Pallacanestro Varese, il non compleanno. Prima cambiamo il presente (e il futuro)

Tre giorni di appuntamenti organizzati dalla società per i 70 anni compiuti... lo scorso 1° agosto. Coach Moretti: «Andavo a vedere l’Emerson in Toscana. In bocca al lupo a tutti, soprattutto a noi»

Un oracolo diventò famoso – quantomeno per la sua ironia – quando un giorno esclamò: «Sul passato sono ferratissimo e sul presente me la cavo egregiamente. È sul futuro che ho qualche problema». Settant’anni splendidi, unici, irripetibili, orgoglio cittadino fatto palla a spicchi, sono stati racchiusi in una stanza, un po’ come si fa con il cielo quando è talmente blu e profondo da volervi specchiare l’anima.

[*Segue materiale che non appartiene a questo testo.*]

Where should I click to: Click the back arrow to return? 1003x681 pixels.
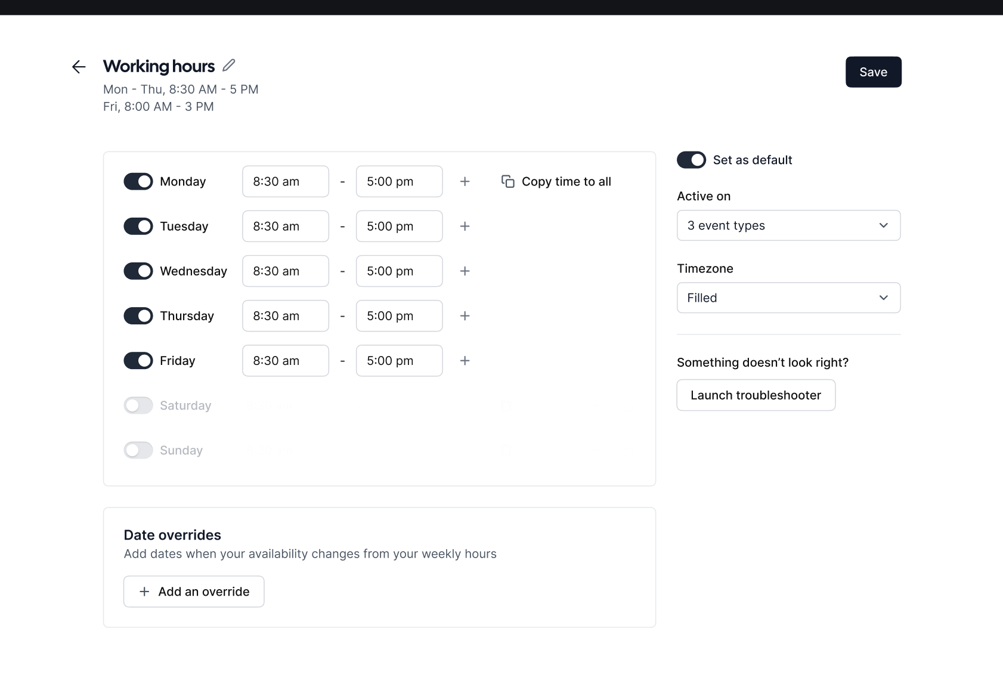pyautogui.click(x=79, y=66)
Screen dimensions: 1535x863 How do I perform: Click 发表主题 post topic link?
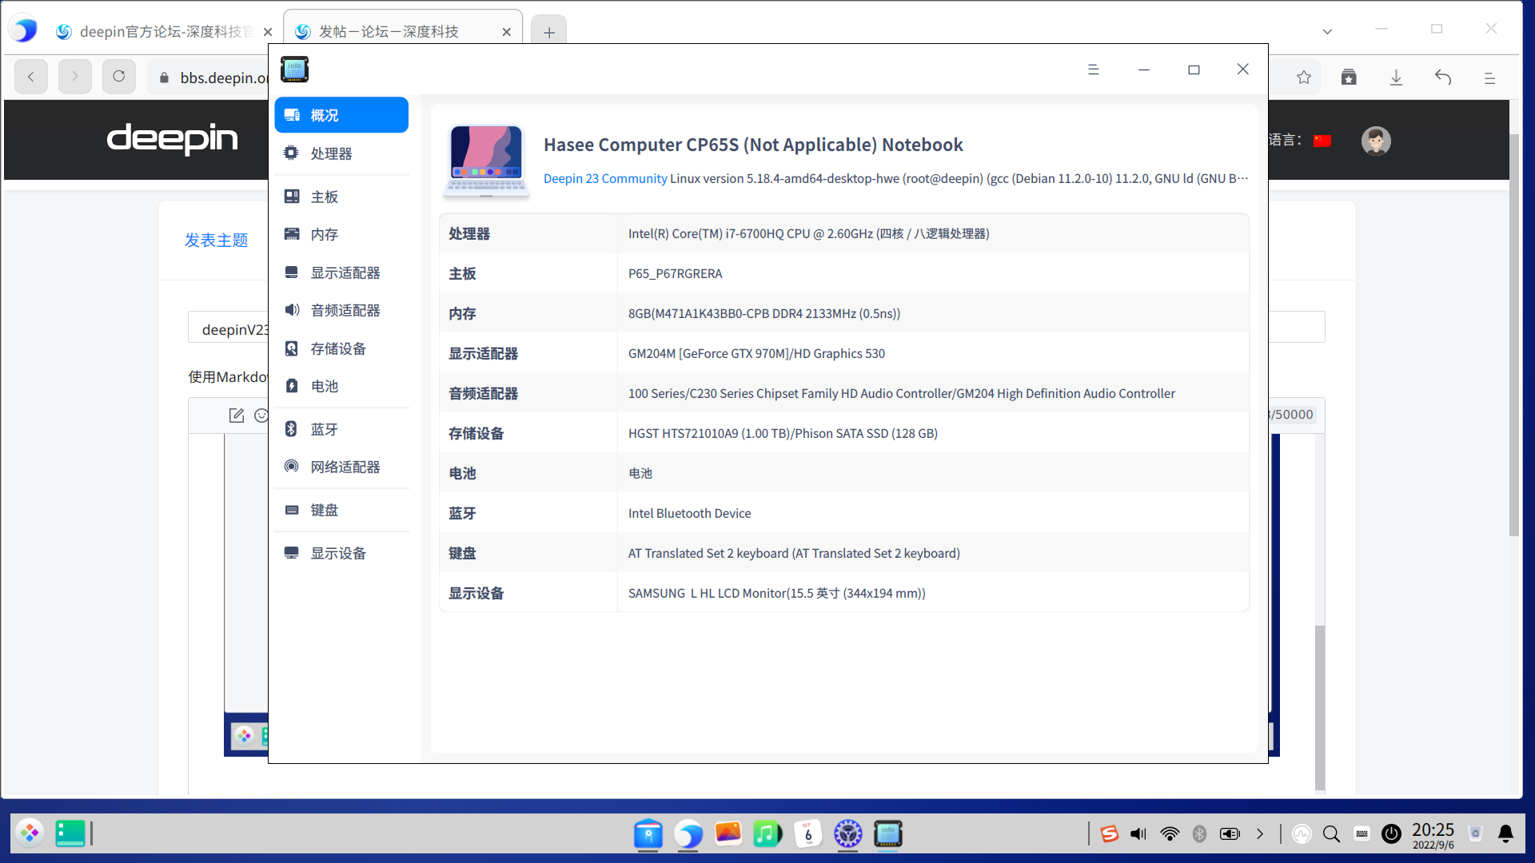pos(216,240)
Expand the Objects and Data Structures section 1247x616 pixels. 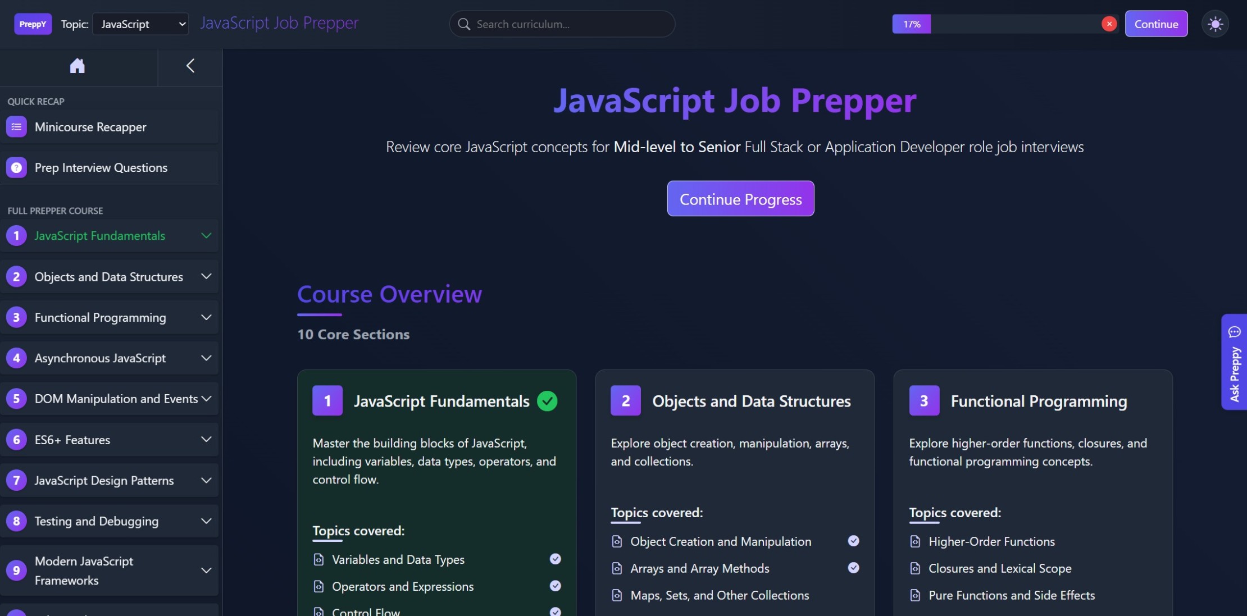206,276
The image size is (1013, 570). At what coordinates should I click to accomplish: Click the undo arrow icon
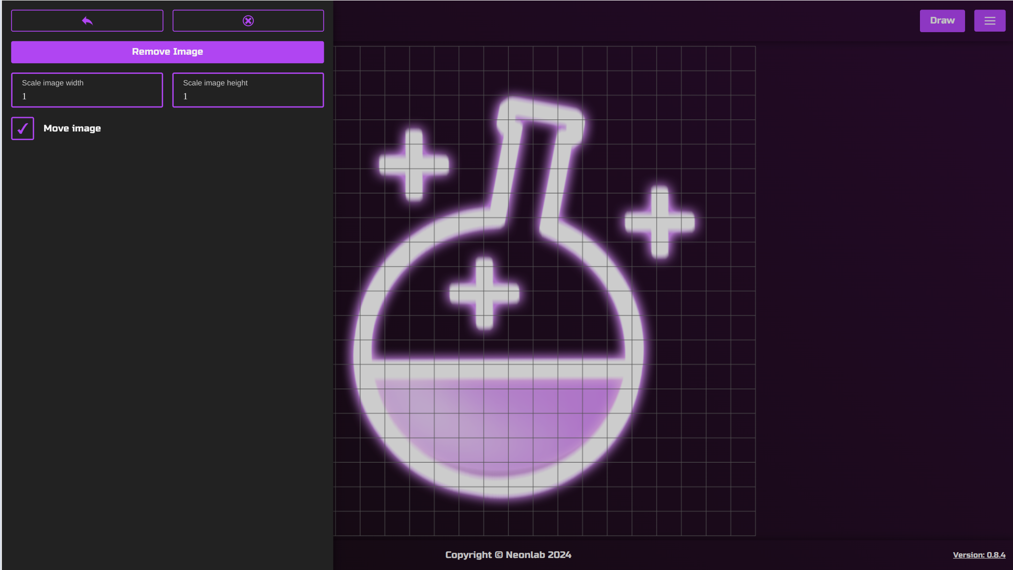click(87, 20)
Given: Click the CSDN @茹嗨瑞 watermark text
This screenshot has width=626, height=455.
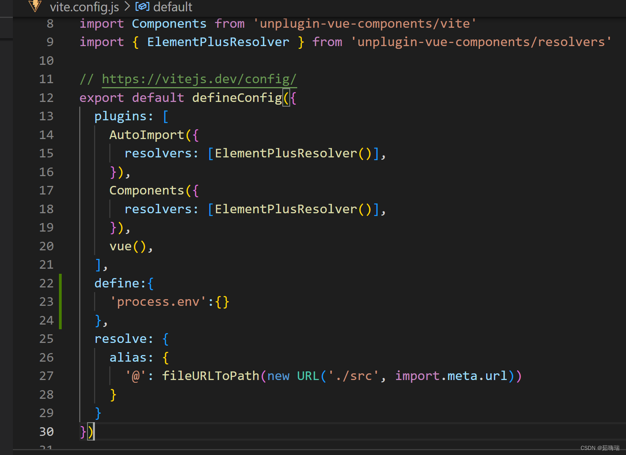Looking at the screenshot, I should pyautogui.click(x=600, y=448).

Ma c’è qualcosa che non va in quella stanza, in quella Sala Campiotti scelta come sede della mostra per il settantesimo compleanno della Pallacanestro Varese, i cui festeggiamenti sono iniziati ieri.
E non ha nulla a che vedere con tutto ciò che di tangibile in essa è contenuto: le fotografie, i video che ti mozzano il fiato e ti fanno scendere lacrime di nostalgia, il libro a corredo, gli audio che riportano le telecronache mitiche di , tutto è stato ben organizzato e merita sinceramente una visita. Ciò che non va è il qui e ora, è il presente – materiale e immateriale – che circonda la Sala Campiotti e l’avvolge di scuro, facendola diventare un’isola felice disancorata dalla realtà.
Queste righe non saranno la fredda cronaca di un evento che tutti possono toccare – da soli – con mano. Non saranno un’esaltazione del lavoro che lo ha prodotto, fatto salvo il sentito dovere di sottolineare l’abnegazione di chi in società non occupa posizioni di rilievo e, ciò nonostante, tutti i giorni suda nell’ombra anche per realizzare queste cose.
Non saranno un reportage delle parole dei vertici, più o meno scontate, più o meno sentite, più o meno di circostanza. Al giorno d’oggi ci sono tanti mezzi di comunicazione per colmare la sete di conoscenza: se uno – per una volta – si sottrae dal compitino, non è un dramma.

Queste righe saranno semplicemente la descrizione di un attimo, l’unico che abbia festeggiato davvero il nostro (perché la Pallacanestro Varese è di tutti) settantesimo anniversario. È quello in cui prende la parola , l’ultimo nella lista degli interventi, l’ultimo pezzo di storia – suo malgrado – della Storia. C’è chi non ce la fa a fingere che questo compleanno non cada in un momento più nero del nero, potenza dell’oscurità perché arriva dopo

un recente passato (le ultime stagioni) che ormai pesa e di brutto. C’è chi non ce la fa a non essere tremendamente preoccupato per il futuro, un domani che rischia di mettere in discussione tutto quello che oggi viene ricordato. C’è chi il libro della Storia lo chiude, portandogli così il massimo del rispetto possibile: farsi trascinare dai ricordi è una beffa dell’impotenza se il qui e ora non funziona per nulla.

E finalmente c’è chi si sottrae – almeno parzialmente – al placido gioco: «Andavo a vedere la Grande Varese quando giocava in Toscana, ai tempi dell’Emerson.
Poi l’ho conosciuta da giocatore e ora la conosco da allenatore, con grande orgoglio e senso di responsabilità. Dobbiamo lavorare con forza per cambiare questo presente, accettando ogni critica e ogni provocazione per migliorare. In bocca al lupo a tutti, ma soprattutto a noi: ne abbiamo tanto bisogno».
Non è un discorso memorabile alla Martin Luther King: sono le semplici parole di un uomo vero, una luce di oggettività – e quindi di speranza – che illumina la Sala Campiotti e la riporta dal mondo dei sogni (vissuti, realizzati) a quello reale, quello in cui si è costretti a nuotare nel fango.
Non sarà da cronaca riferire di un colloquio privato, ma l’eccezione è accettabile se siete arrivati a leggere fino a qui: «Coach, lei è il solo che ci ha un po’ emozionato prima…» gli diciamo sottovoce.
La sua risposta sono gli occhi di un gigante che per un attimo si velano: forse di commozione, sicuramente di consapevolezza, certamente di determinazione.
Alla Pallacanestro Varese noi facciamo gli auguri ogni giorno: il suo compleanno è passato da oltre 4 mesi (nacque il primo agosto del 1945), ma ne ha sempre bisogno.